Mais la fillette qui grandit de même, qu’on viole à douze ans pour dix sous, une friandise, un abri, ou pour rien ; qui vend son corps aux passants, risquant la maladie et la maternité, refoulant ses dégoûts, qui se révolte un jour et qui vole dix francs dans la poche d’un « miché » : malfaitrice !
Mais la jeune fille, la femme, ignorantes des choses de la conception, que séduit un homme (où mufle, ou ignorant lui aussi) et qui, à la naissance d’un enfant non désiré, qu’elle ne peut pas élever, le tue : malfaitrice. Ou bien, si enceinte et ne pouvant assurer les charges d’une maternité, elle se fait avorter, rendant au néant ce qui n’est encore qu’un amas de cellules sans conscience : malfaitrice.
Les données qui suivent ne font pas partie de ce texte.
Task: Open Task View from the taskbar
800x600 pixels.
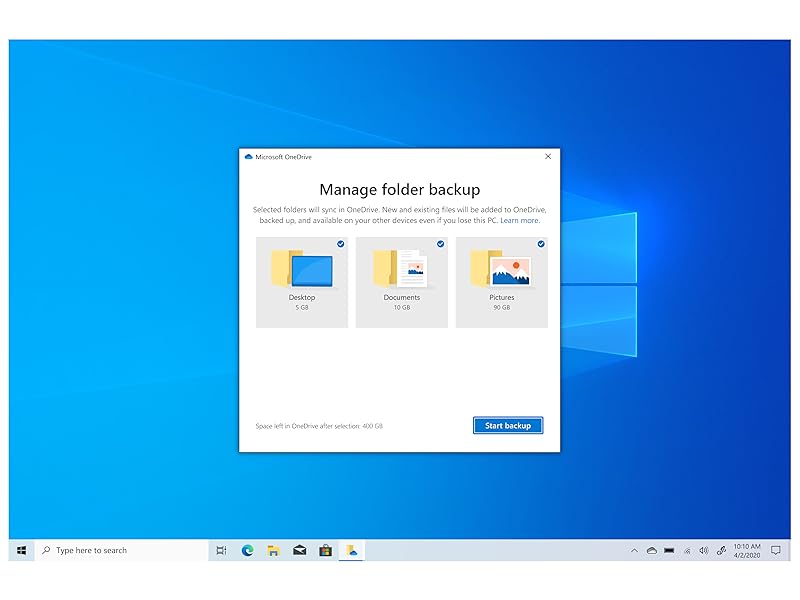Action: point(221,550)
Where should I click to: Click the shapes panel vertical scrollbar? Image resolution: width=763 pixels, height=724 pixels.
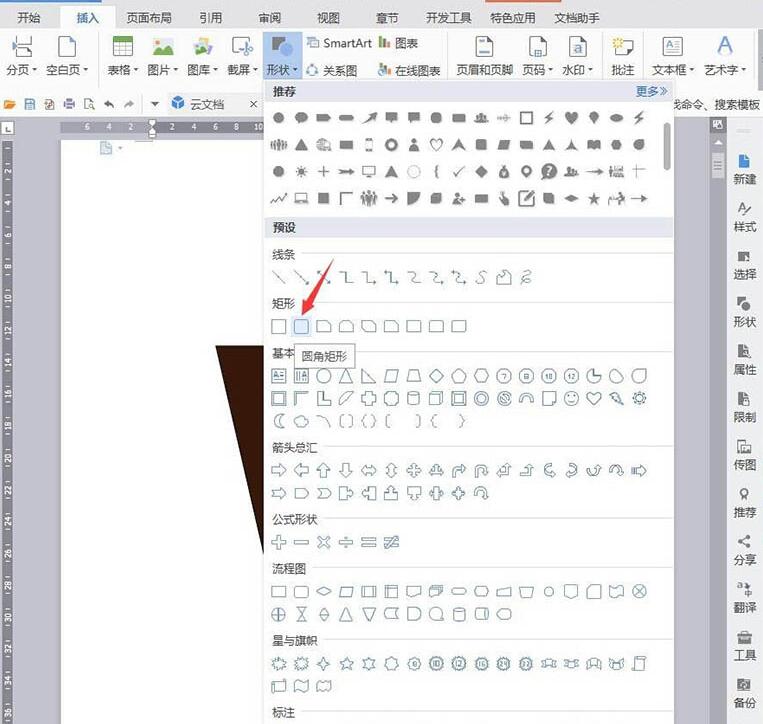click(667, 146)
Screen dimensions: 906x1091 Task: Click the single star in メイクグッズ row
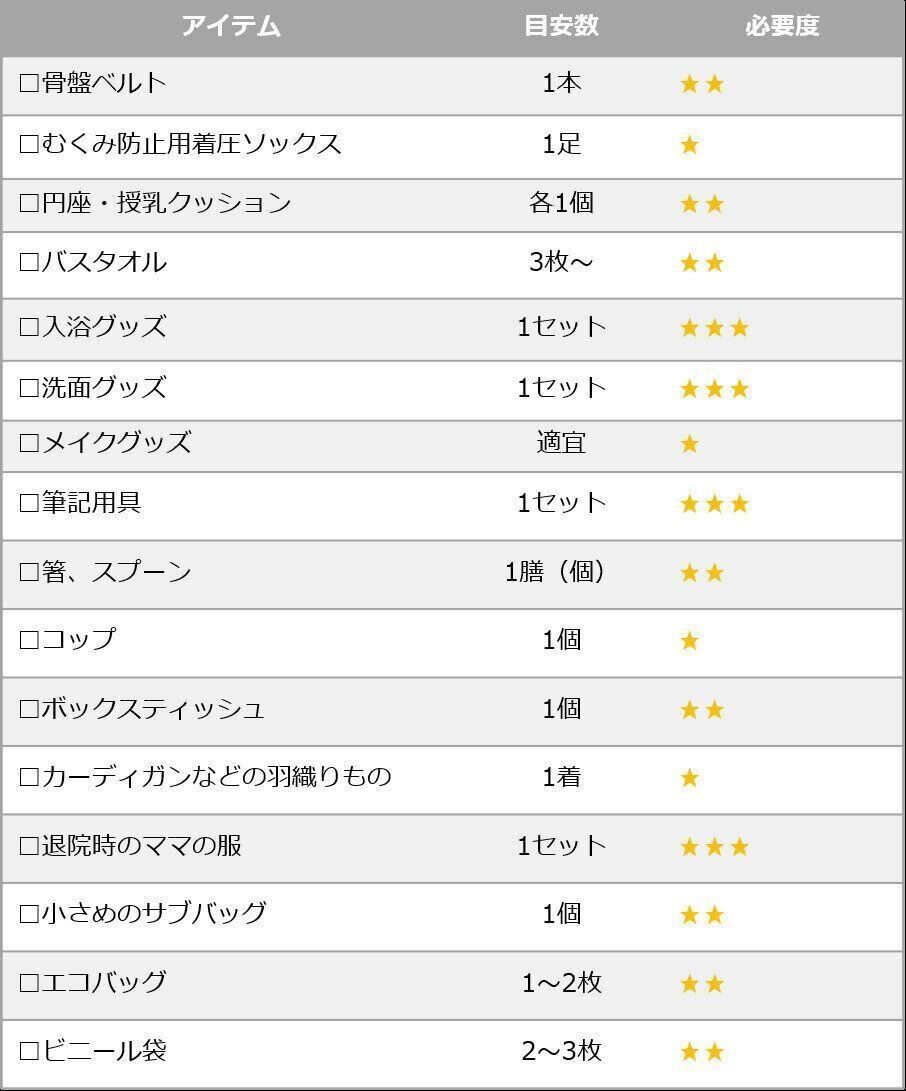[x=689, y=444]
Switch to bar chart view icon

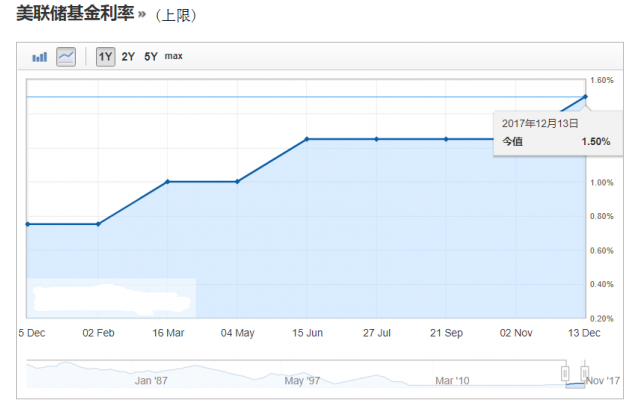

Malfaiteur encore celui que les infirmités, l’âge ou le chômage jettent à la rue et qui n’a pas de toit pour l’abriter. Malfaiteur celui qui, devant les abus de l’autorité, s’indigne et dit haut et fort, ou écrit ce qu’il pense ; celui dont le geste traduit le sentiment, l’exaspération ; malfaiteur celui qui ne veut voir dans le drapeau, au lieu d’un symbole de gloire, qu’un symbole de souffrance, de haine. Malfaiteur, en définitive, le clairvoyant, le juste, le révolté. Mais malfaiteur surtout le malheureux, le déshérité !
En vérité, autour de nous, seul le faible est malfaiteur. Qu’il ait pour lui la force et le crime est absous, quand il n’est pas vénéré. Dans la société actuelle, il ne s’attache à ce mot aucune idée réelle de justice ou d’injustice, mais seulement de faiblesse. ‒ A. Lapeyre.